## What this task involves:
Copy out, word for word, the lines of the entries starting at the line that contains "Task: Open the" and ending at the line that contains "Action: [254, 709]", with both of those lines included. Leave the pictures out of your answer.

## Data:
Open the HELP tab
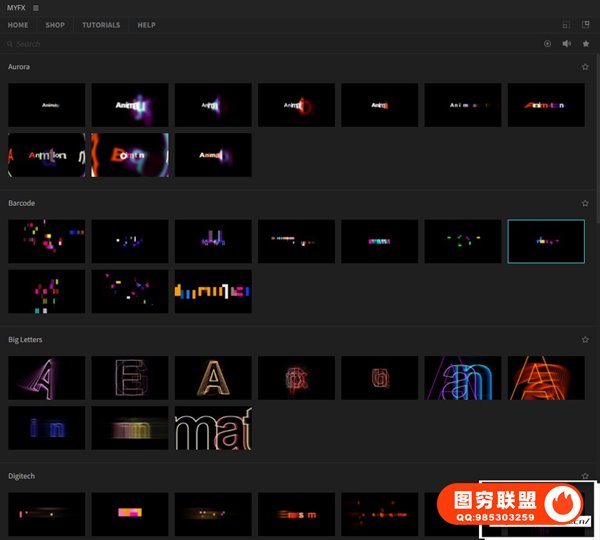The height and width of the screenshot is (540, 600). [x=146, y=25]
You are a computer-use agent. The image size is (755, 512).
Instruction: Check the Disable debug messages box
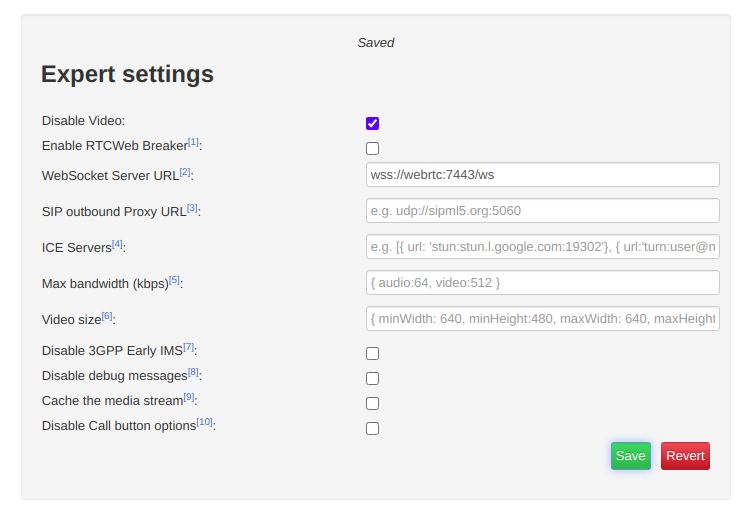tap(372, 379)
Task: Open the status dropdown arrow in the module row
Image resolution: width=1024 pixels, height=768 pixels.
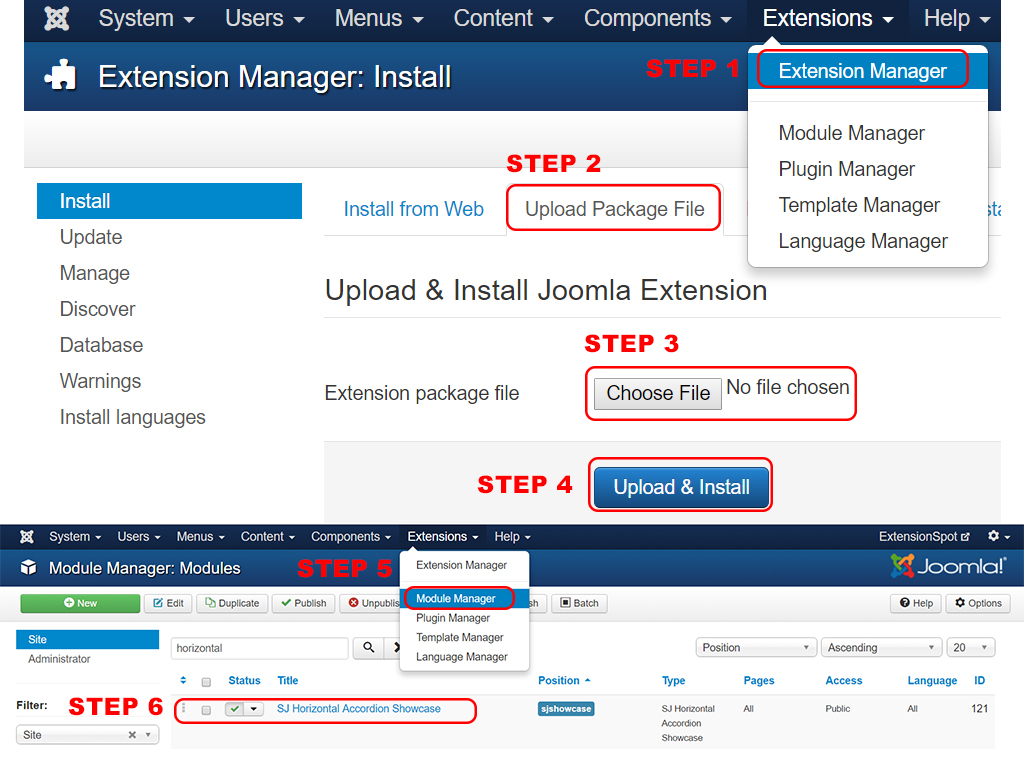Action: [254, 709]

* * *

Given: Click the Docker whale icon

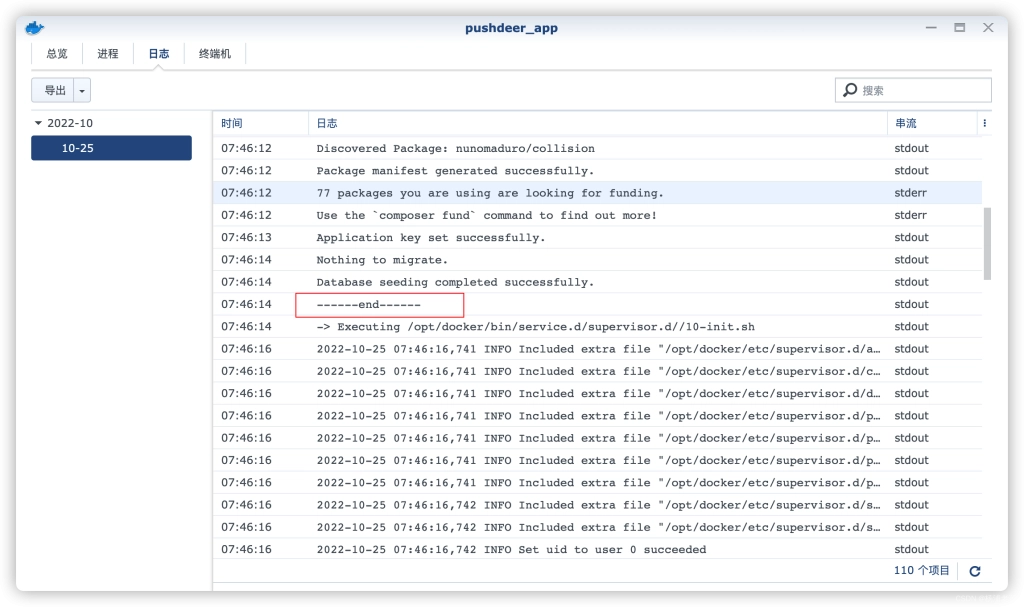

## Task solution:
Task: Open the status dropdown arrow in the module row
Image resolution: width=1024 pixels, height=768 pixels.
Action: [254, 709]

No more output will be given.